What is the difference between economic development and economic growth?

Generally, both economic development and economic growth provide some clear benefits to the region. However, there are some differences between these events. For example, advances in industry, including technologies and production, could certainly build a region with other countries. However, higher productivity could occur even if other industries suffer from high unemployment or inflation that prevents sufficient consumer expenditures. As a result, the development in the economy, although often advantageous, may not always lead to an expansion for the economy.

If you want to recognize the difference between economic development and economic growth, it may be useful to identify both events. Economic growth is often measured through an indicator known as a gross domestic product (GDP.) Data are usually reported quarterly in the country. This value reflects the degree of production of goods and services in this region.

Economics use GDP information to assess the health of the financial status of the region. Increasing the indicator reveals a certain STUEconomic expansion, while the decline suggests that some slowdown is underway. If there is no change in GDP, the production of goods and services has remained stagnant for some time.

As economic development occurs, the inhabitants of the region should be able to recognize the improvement of their standard of living. Such progress could be reflected in the construction of other roads or upgrades to the existing infrastructure. Most of the investments that control economic development come from the federal government. As a result, there may be changes in public policy that stimulates an activity that leads to higher employment, greater income and more favorable conditions in areas from health care to transport.

Government can be provided at a national or local level. Programs may include extension of financing opportunities so that new businesses have a chance to flourish.
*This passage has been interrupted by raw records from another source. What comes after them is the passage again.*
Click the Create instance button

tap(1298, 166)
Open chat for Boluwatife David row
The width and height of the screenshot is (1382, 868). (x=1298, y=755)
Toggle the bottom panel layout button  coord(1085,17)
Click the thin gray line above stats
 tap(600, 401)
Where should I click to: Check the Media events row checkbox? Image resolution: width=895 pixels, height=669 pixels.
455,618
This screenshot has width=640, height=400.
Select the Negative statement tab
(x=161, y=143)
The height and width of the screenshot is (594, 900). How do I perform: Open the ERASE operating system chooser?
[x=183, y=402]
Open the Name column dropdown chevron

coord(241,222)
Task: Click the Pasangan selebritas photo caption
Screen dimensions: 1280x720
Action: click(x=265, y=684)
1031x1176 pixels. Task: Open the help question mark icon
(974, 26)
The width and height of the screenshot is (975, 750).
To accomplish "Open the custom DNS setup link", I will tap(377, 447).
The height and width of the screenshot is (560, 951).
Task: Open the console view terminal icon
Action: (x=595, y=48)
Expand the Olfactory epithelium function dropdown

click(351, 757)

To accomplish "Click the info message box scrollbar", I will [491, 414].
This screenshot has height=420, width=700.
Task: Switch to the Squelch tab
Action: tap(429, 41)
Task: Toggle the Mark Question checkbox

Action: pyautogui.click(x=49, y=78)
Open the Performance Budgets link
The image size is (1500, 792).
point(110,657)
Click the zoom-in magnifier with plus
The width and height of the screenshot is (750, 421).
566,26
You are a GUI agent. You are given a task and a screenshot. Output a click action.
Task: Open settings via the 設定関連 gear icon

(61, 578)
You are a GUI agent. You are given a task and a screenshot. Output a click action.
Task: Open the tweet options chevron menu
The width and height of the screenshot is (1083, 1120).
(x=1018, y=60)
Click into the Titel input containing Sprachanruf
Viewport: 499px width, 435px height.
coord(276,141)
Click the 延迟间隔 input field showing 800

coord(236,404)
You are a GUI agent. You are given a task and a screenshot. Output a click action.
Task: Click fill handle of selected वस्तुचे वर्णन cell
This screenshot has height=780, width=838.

Some government programs and politicians may sometimes pCity for further economic development, which in turn can lead to greater economic growth.

Although there are differences between economic development and economic growth, both events can support each other. For example, investments in local infrastructure can improve community trade conditions. Roads that are more accessible and increasing the value of real estate that can occur from new development could increase the number of small businesses in the area. This can stimulate economic growth, as favorable conditions can attract larger trade to the region and increase the profits of local trades. The greater presence of small businesses can benefit the development of the city, because shop owners often reinvest into the community by supporting local events.